In [2]:
import os
import pandas as pd
from sklearn.preprocessing import OneHotEncoder, OrdinalEncoder, MinMaxScaler
from sklearn.pipeline import Pipeline, FeatureUnion

from transformers import *
from corpus_helper import CorpusStreamer

init_config()



[nltk_data] Downloading package punkt to
[nltk_data]     C:\Users\kevin\AppData\Roaming\nltk_data...
[nltk_data]   Package punkt is already up-to-date!


In [27]:
feature_extraction = Pipeline([
    ("TextCleaner",TextCleaner()),
    ("NamedEntityMasker", NamedEntityMasker(["PERSON"], maskwith="person")),
    ("TextFeatureExtractor", TextFeatureExtractor()),
])


feature_encoding = Pipeline([("_union", FeatureUnion([
        ("_W2V", Pipeline([
            ("_ColumnSelector_Words", ColumnSelector([0])),
            ("TextVectorizer", TextVectorizer())
        ])),
        ("_OtherFeatures", Pipeline([
            ("_ColumnSelector_!Words", ColumnSelector([0], inverse=True)),
            ("_union", FeatureUnion([
                ("_discrete_features", Pipeline([
                    ("TypeSelector_Discrete", TypeSelector(["object", "category"])),
                    ("LabelBinarizer", OneHotEncoder())
                ])),
                ("_continous_features", Pipeline([
                    ("TypeSelector_Continuous", TypeSelector(["number"])),
                    ("MinMaxScaler", MinMaxScaler(feature_range=[-1,1]))
                ]))
            ]))
        ])),
    ]))
])

In [None]:
teststring = "This is a test with three sentences. Indices should be reset here. Sarah is not home."

In [None]:
dickensdata = CorpusStreamer("../DataAcquisition/data/dickens")
s2 = dickensdata.toString()

In [71]:
def apply_pipeline(X, pipeline, chunksize):
    Xt = None
    start = 0
    chunksize = 10**6
    while True:
        print("Iteration {} / {}".format(start // chunksize, len(X) // chunksize + 1))
        part = X[start:start+chunksize]
        Xt = pd.concat((Xt, pipeline.fit_transform(part)), ignore_index=True)
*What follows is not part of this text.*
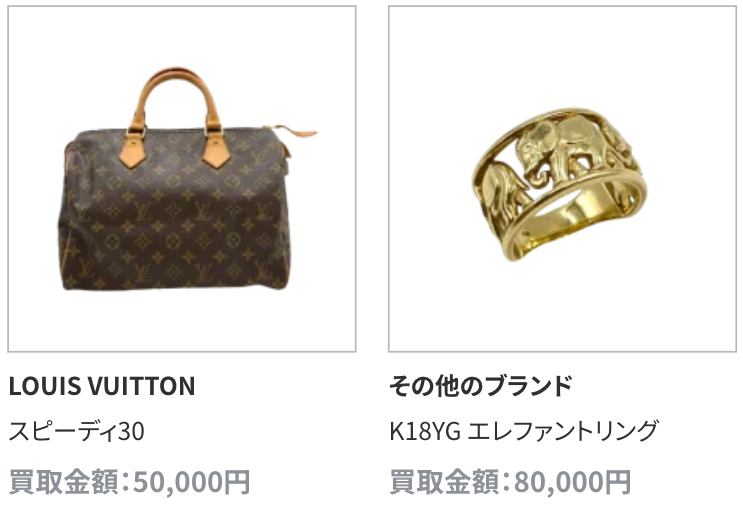
Task: Click the 買取金額 label under the elephant ring
Action: (x=444, y=482)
        if len(part) < chunksize:
            break

        start += chunksize
    
    return Xt

In [68]:
len(s2[0:10**6])

1000000

In [None]:
%%time
X = apply_pipeline(s2, feature_extraction, 10**6)

Iteration 0 / 34
Iteration 1 / 34
Iteration 2 / 34
Iteration 3 / 34
Iteration 4 / 34
Iteration 5 / 34
Iteration 6 / 34


In [63]:
encoded = feature_encoding.fit_transform(X)
with open("../DataAcquisition/data/wells/wells_enc.pkl", "wb") as f:
    pkl.dump(encoded, f)